Durkheim: Perspective and key findings?
Functionalist
-Main function of education is to transmit and teach shared norms and values and build social solidarity.
-This is achieved through lessons such as history which help students see themselves as part of a bigger society.
-Teaches children specialised skills for work
Bowles and Gintis: Perspective and key findings?
Marxist
-Correspondence principle - There is a correspondence or similarity between work and school - hierarchy, uniform, tasks are boring etc.
-Education creates an obedient workforce to serve capitalism, This is done through the way schooling is structured and the hidden curriculum
-Meritocracy is a myth
Willis: Perspective and key findings?
Marxist
-Studied the lads - an anti-school subculture - for two years
-Found they were not obedient but their subculture was similar to WC workplaces
Ball: Key findings?
-Examined the way a mixed comprehensive school was organised - banding.
-Working class students more likely to be in lower bands
-Teachers had different expectations of different bands - i.e. top band students were encouraged, were viewed as well-behaved and hard working. Lower bands were steered towards more practical subjects and were labelled as low ability.
-Mixed ability classes were introduced which reduced this but labelling still happened
Ball, Bowe and Gewirtz: Key findings?
-Parental choice and competition has increased inequalities in education
-Middle class parents have more choice - greater cultural capital and material advantage.
-Schools focus on image and results and compete with one another through results, facilities, etc.
Halsey, Heath and Ridge: Key findings?
-Examined social class origins and educational destinations of a large survey of 8000 men
-Respondents social class based on father’s occupation and divided into 3 types: service, intermediate, working
-Service class boy 11 times more likely to go to university than working class
What is the Formal Curriculum?
The timetabled subjects taught in schools, such as English, Maths, Religious Studies and Spanish. This is called direct learning and refers to the formal things that you learn (for example in a GCSE course).
What is the Hidden curriculum?
Things learned indirectly in school that are not formally taught, such as valuing punctuality, or conformity and obedience. Occurs through things like assemblies, tutor periods, the attitudes and behaviours of staff in school.
Define Labelling
The process of attaching a label, characteristic or definition to individuals or groups. For example, labelling a middle class student as someone who is clever/bright. This leads to a Self-Fulfilling prophecy (Becker 1963).
What is a Self-fulfilling prophecy?
This occurs when a person who has been labelled comes to fit the image people have of them; i.e. the prediction becomes true.
Define Meritocracy
A system in which individuals achievements are based on their own talents and efforts rather than their social origins and backgrounds.

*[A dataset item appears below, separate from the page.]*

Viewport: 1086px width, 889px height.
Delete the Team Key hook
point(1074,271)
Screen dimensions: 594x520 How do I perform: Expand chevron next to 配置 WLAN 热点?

Functionalists would agree with this.
What is Material Deprivation?
Refers to the inability of individuals or households to afford the goods and activities that are typical in a society at a given point in time.
What are teacher expectations?
Assumptions that teachers make about students’ future academic achievements based on their knowledge of students’ current performance.
What is Streaming?
Dividing students into different groups or bands based on a general assessment of their ability rather than their performance in a particular subject.
What are League tables?
League tables measure school performance data. This is statistical information showing how well pupils in England have done in public examinations taken at key points during their school careers. They are available for all members of the public to see.
What is Marketisation?
An attempt to improve education standards and opportunities by making schools and colleges compete for students in an ‘education market’.
What is Home schooling?
Teaching children at home rather than at school, usually by parents or private tutors.
What is De-schooling?
The idea that the education system as it is currently organised should be abolished (stopped/eliminated).
What is the Gendered Curriculum?
A curriculum in which some subjects (including high status subjects such as maths and science) are associated with masculinity) and others (such as languages and humanities) are associated with femininity.
What is the Ethnocentric curriculum?
The curriculum is seen as judging things in a biased way from the point of view of one culture. For example, the National Curriculum may value white, Western literature, art, history etc.
What is an Anti-school subculture?
A school-based group of students who resist the school, its teachers and their authority and openly challenge the school rules.
What is a Counter-school subculture?
A group within a school that rejects the values and norms of the school and replaces them with anti-school values and norms. Willis demonstrated this in his study of working-class lads in his study called ‘Learning to Labour’ (1977).
What is the Correspondence principle?
Bowles and Gintis’ (Marists) term used to describe the way that school mirrors the workplace e.g in terms of hierarchy, uniform etc.